I then rebooted the server and it worked, as shown by the process running
which has option '-i' set :
postgres   836  0.0  2.0  5092 1288 ?        S    19:45   0:00
/usr/bin/postmaster -D /var/lib/pgsql/data -i

> PP> 2) With which user shall I connect to the database? User "apache" or
maybe user "nobody" ? Should I create a user 'apache' in PostgreSQL?
> Anyone you like. You just have to make user. First connect you have to
> make with pgsql user which is admin for sesrver and then you create
> another user. And again read the manual, everything is in it.
>

My question should be: with which user Apache accesses PostgreSQL? From the
message issued by PostgreSQL it is user 'apache'.

Does that mean that *any* tables accessed through the Web should be owned by
an user named 'apache' created with PostgreSQL program 'createuser'?

For example: database test is owned by user 'postgres'.

I then issue the following commands:

$ createuser apache
        Shall the new user be allowed to create databases? (y/n) n
        Shall the new user be allowed to create more new users? (y/n) n
        CREATE USER

$ psql -Upostgres teste
Welcome to psql, the PostgreSQL interactive terminal.

Type:  \copyright for distribution terms
       \h for help with SQL commands
       \? for help on internal slash commands
       \g or terminate with semicolon to execute query
       \q to quit

teste=# \c teste
You are now connected to database teste.

teste=# \l
        List of databases
 Database  |  Owner   | Encoding
-----------+----------+-----------
 template0 | postgres | SQL_ASCII
 template1 | postgres | SQL_ASCII
 teste     | postgres | SQL_ASCII
(3 rows)

teste=# \d
   List of relations
 Name  | Type  | Owner
-------+-------+--------
 teste | table | postgres

teste=# alter table teste owner to apache;
ALTER

teste=# \d
   List of relations
 Name  | Type  | Owner
-------+-------+--------
 teste | table | apache
(1 row)

And now my PHP script can connect to my table teste (owned by user 'apache')
in database teste (owned by user 'postgres').

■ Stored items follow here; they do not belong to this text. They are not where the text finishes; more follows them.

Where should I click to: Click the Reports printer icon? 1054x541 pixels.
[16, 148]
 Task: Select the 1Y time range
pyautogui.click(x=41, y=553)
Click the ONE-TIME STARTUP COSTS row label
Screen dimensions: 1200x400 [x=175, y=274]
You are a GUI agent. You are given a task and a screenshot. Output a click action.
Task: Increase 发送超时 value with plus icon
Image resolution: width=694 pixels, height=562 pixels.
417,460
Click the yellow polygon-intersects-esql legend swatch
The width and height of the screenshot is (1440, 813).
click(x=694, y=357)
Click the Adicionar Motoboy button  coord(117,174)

Is this the correct way to do it?

TIA,
Paulo

>
>
> --
> ,
>  Uros                            mailto:uros.gruber@sir-mag.com
>
>
>

On Sun, Mar 04, 2001 at 08:07:20PM -0300, Paulo Parola wrote:
[ . . . ]
> >
>
> My question should be: with which user Apache accesses PostgreSQL? From the
> message issued by PostgreSQL it is user 'apache'.

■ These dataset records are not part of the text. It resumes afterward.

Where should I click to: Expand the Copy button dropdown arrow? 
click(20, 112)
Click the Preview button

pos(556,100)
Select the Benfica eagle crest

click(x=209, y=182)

On most systems it seems to be either wwwrun or nobody by default.

>
> Does that mean that *any* tables accessed through the Web should be owned by
> an user named 'apache' created with PostgreSQL program 'createuser'?

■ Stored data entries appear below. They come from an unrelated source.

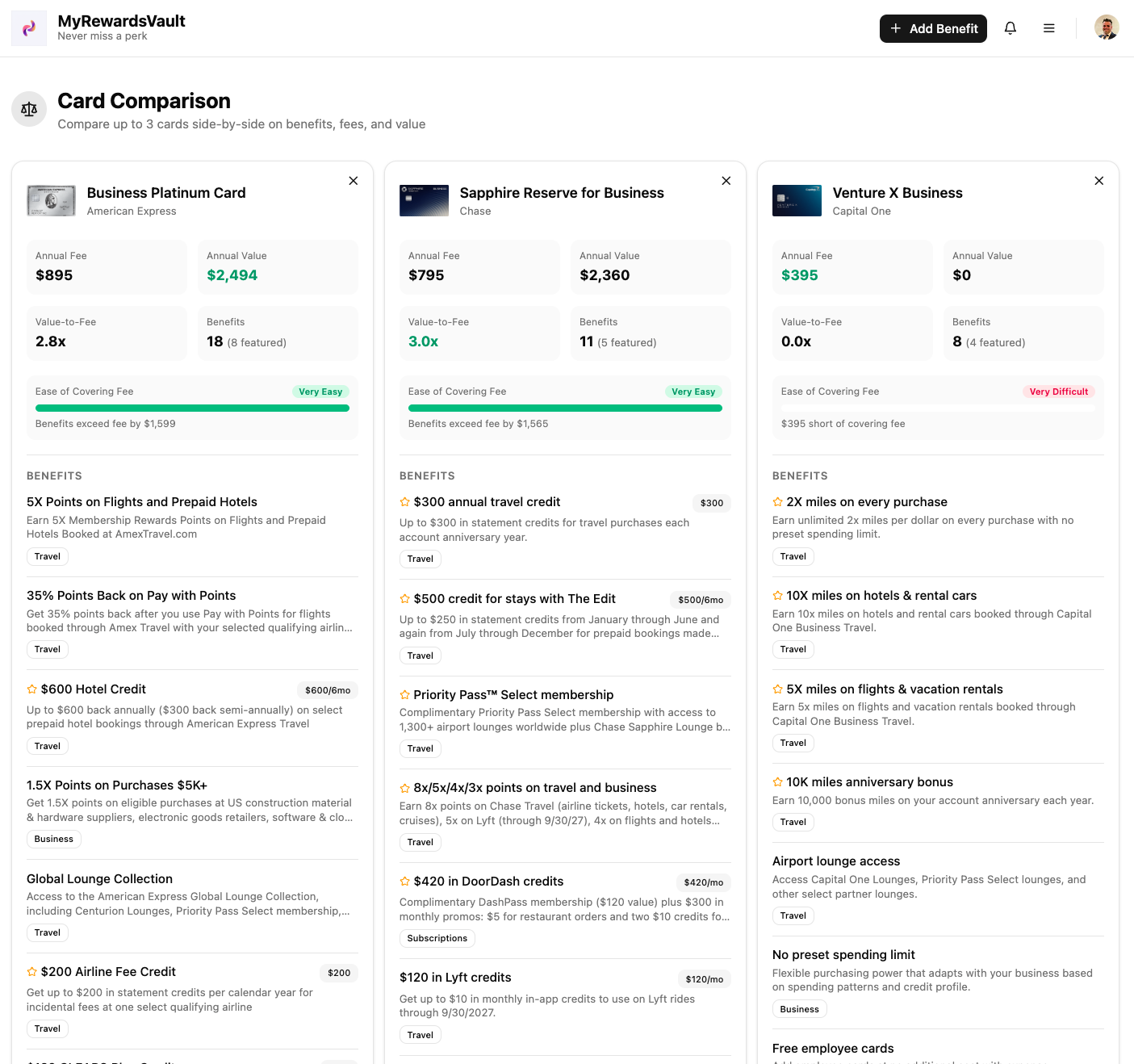The width and height of the screenshot is (1134, 1064).
Task: Toggle star on $600 Hotel Credit
Action: (x=32, y=689)
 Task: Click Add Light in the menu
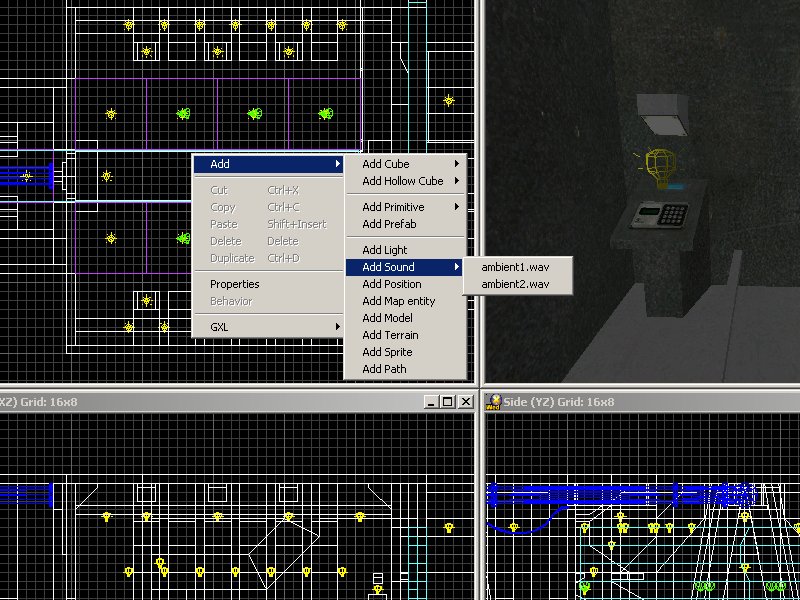(385, 250)
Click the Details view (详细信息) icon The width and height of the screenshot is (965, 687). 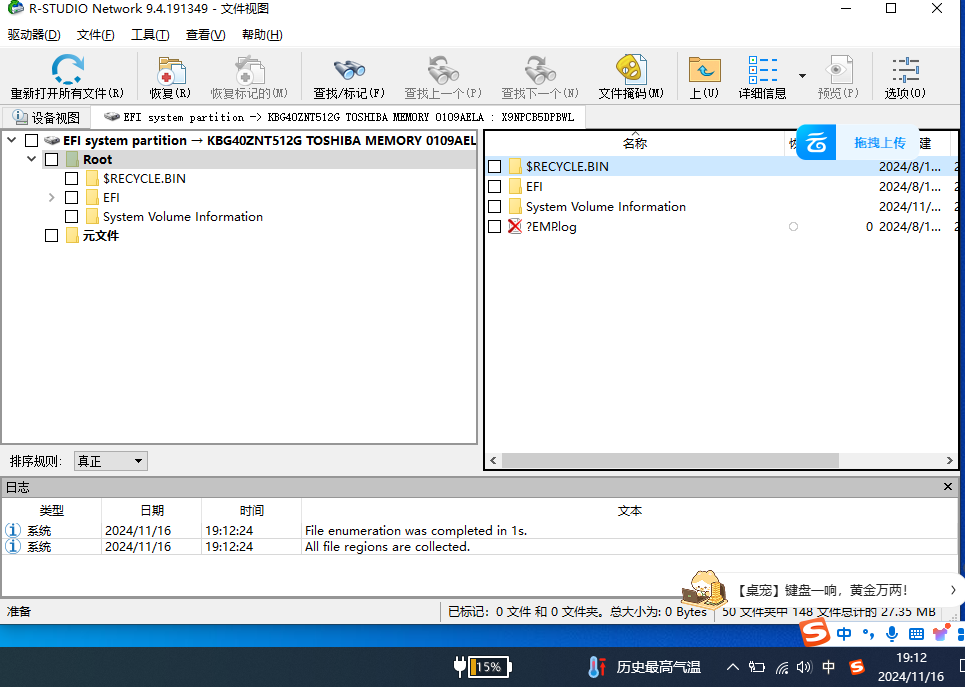coord(762,70)
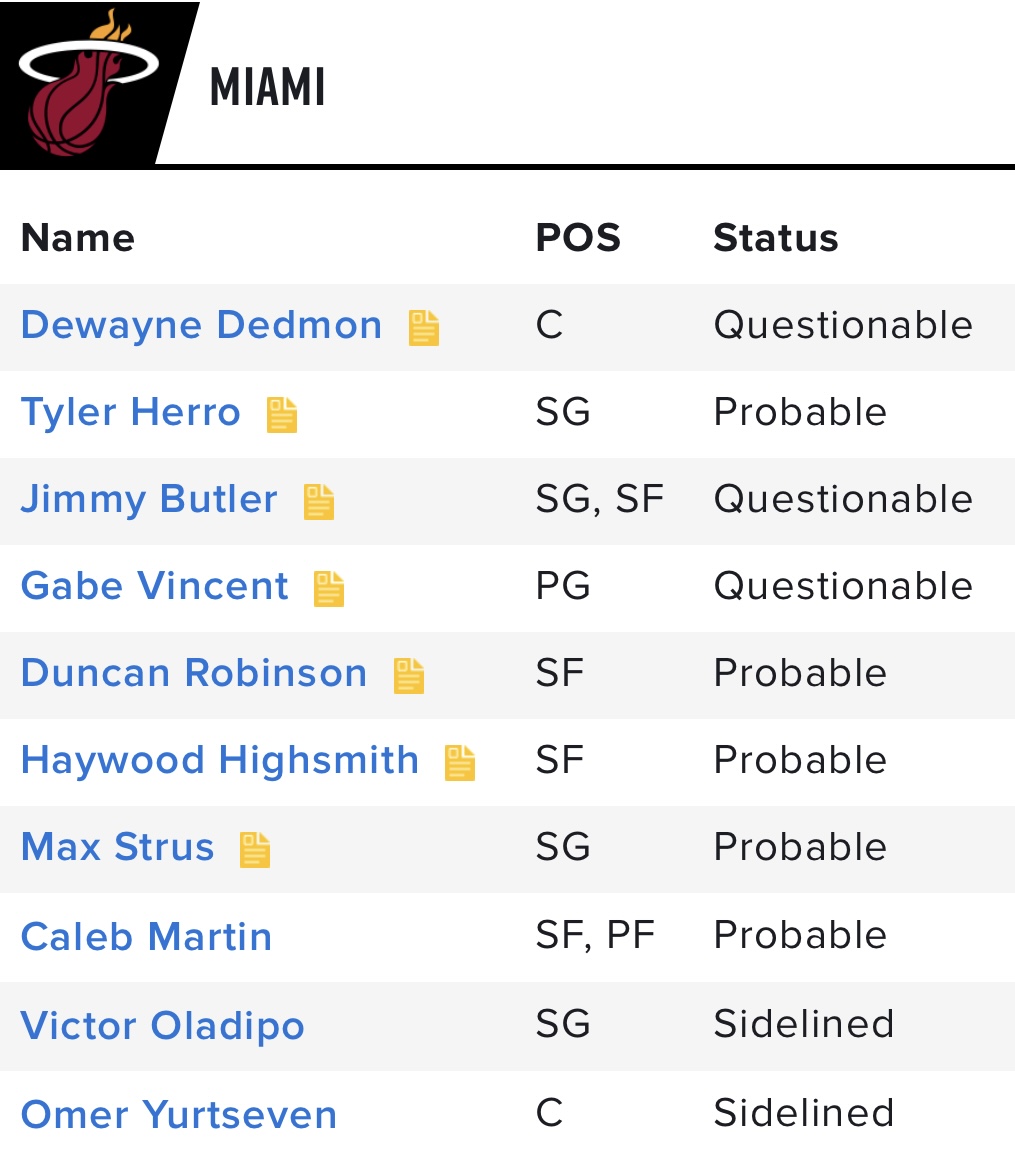The width and height of the screenshot is (1015, 1165).
Task: Open the note icon beside Dewayne Dedmon
Action: coord(424,328)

No, it just means that you need to grant this user permission to read
data from a table owned by someone else, or write to it if that's
necessary (think about whether to allow that or not; it might be a
security risk) with the grant command:

Command:     GRANT
Description: Grants access privilege to a user, a group or all users
Syntax:
GRANT privilege [, ...] ON object [, ...]
    TO { PUBLIC | GROUP group | username }

e.g.:

grant select on <table> to apache;


Regards, Frank

Hi,

On Sun, 4 Mar 2001, Paulo Parola wrote:

> Date: Sun, 4 Mar 2001 18:38:04 -0300
> From: Paulo Parola <pgsql@brazilinfo.com>
> To: pgsql-general@postgresql.org
> Subject: [GENERAL] How to automatically start postmastrer with TCP/IP
>     support (-i option) ???
>
> nohup /usr/bin/postmaster -i -D /var/lib/pgsql/data </dev/null >>server.log 2>>1 &
Version 7.1:

pg_ctl start -o "-i" -l path/xx.log -D /path/to/DadaDir


 MFG
    Daniel
--

#####################--Daniel Kraemer 79774 Albbruck--#######################
#                daniel@dany.s.netic.de dk@s.netic.de                       #
#############################################################################

Paulo Parola writes:

> I am trying to configure PostgreSQL 7.1 over RedHat 7.0 (according to
> Lamar Owen the RPM's for 7.1 were built on RedHat 6.2 and not 7.0 -
> does that implies any possible problems?).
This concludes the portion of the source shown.